Cette esquisse mériterait d'être précisée : les diverses interfaces ne jouent ni au même lieu, ni avec la même temporalité et le même rythme ; ce n'est pas le moment d'aller dans un tel détail.

*     *

L'entreprise n'est pas un être banal, même si nous la percevons à travers la grille répétitive et terne du quotidien : c'est un être organique dont les organes entretiennent non seulement des dialectiques (conversation et conflit éventuel à deux) mais un contrepoint à plusieurs voix, une polyphonie qui, dans les périodes où l'on perd la tête, tourne à la cacophonie. Cela donne le vertige lors de certaines réunions : comment tirer au clair ce fatras confus d'opinions contradictoires, inconciliables, incohérentes ?

Ici certains procédés de pensée sont utiles. Avoir présentes à l'esprit les quatre causes et leurs relations aide à y voir clair. Si les positions semblent inconciliables, c'est souvent parce que les uns et les autres se situent dans des couches différentes et que les interfaces fonctionnent mal.
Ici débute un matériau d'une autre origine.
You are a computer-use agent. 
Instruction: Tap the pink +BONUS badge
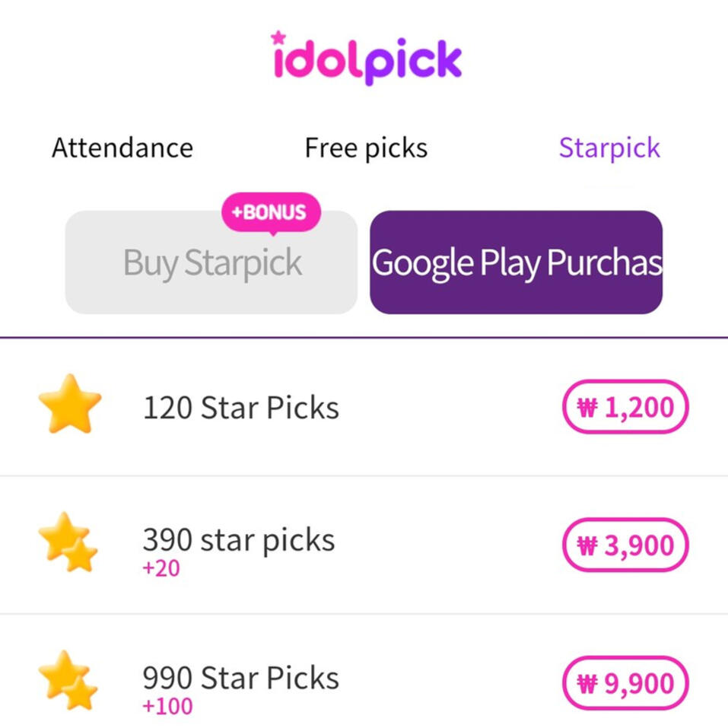point(271,211)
L'un, soucieux de stratégie, pense en termes d'orientation : cause finale ; l'autre, soucieux du possible, pense en termes de technique : cause matérielle ; l'autre est plus sensible à la concurrence, aux risques que présente le monde extérieur : cause motrice. N'oublions pas l'organisateur, qui a le plus souvent un tempérament conservateur : cause formelle...

Il faut méditer l'entreprise, analyser l'interaction des logiques, leur rythme, leur symbolique, leur reflet dans les imaginaires : cela permettra au stratège de voir où il peut poser le levier qui lui permettra de dégager, puis de partager une orientation.

*     *

On explique la crise financière par le comportement des financiers (belle explication !) ; on lui applique des remèdes financiers ; on dit qu'après la crise il faudra pratiquer autrement la finance. Ainsi le raisonnement, enfermé dans la finance, tourne en rond comme un chat qui court après sa queue.
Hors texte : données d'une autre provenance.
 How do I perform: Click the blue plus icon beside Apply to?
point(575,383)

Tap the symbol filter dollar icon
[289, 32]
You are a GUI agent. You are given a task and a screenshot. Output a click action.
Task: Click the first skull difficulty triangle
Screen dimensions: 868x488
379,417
Supposons que les freins de votre voiture soient usés : c'est la cause. Elle tombe dans un précipice : c'est la conséquence. Que devez-vous faire ? D'abord, grimper la paroi du précipice : c'est le remède immédiat. Cause, conséquence et remède relèvent ainsi de trois univers physiques différents. Mais la connaissance de la cause est utile pour le futur : vous contrôlerez mieux les freins de votre prochaine voiture, ainsi vous ne tomberez plus dans un précipice...
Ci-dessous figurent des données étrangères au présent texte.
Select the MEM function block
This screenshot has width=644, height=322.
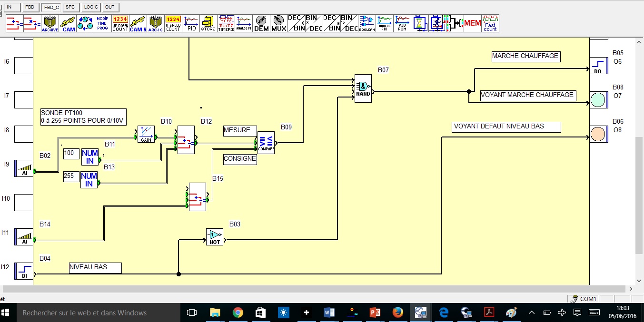pos(472,23)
L'informatisation est la cause matérielle de la crise financière ; maintenant que nous sommes au fond du trou il faut en sortir, et pour cela il n'y a sans doute rien d'autre à faire dans l'immédiat que de prendre des mesures financières. Mais lorsque nous en serons sortis, il faudra se rappeler ce qui a causé la crise, et donc mûrir notre compréhension de l'informatisation.

*     *

Je ne sais pas si un philosophe patenté (ce que je ne suis pas) jugerait correcte cette interprétation des quatre causes : je suis prêt à la discuter et à l'amender si nécessaire.

En tout cas il n'était pas si con, cet Aristote, n'est-ce pas...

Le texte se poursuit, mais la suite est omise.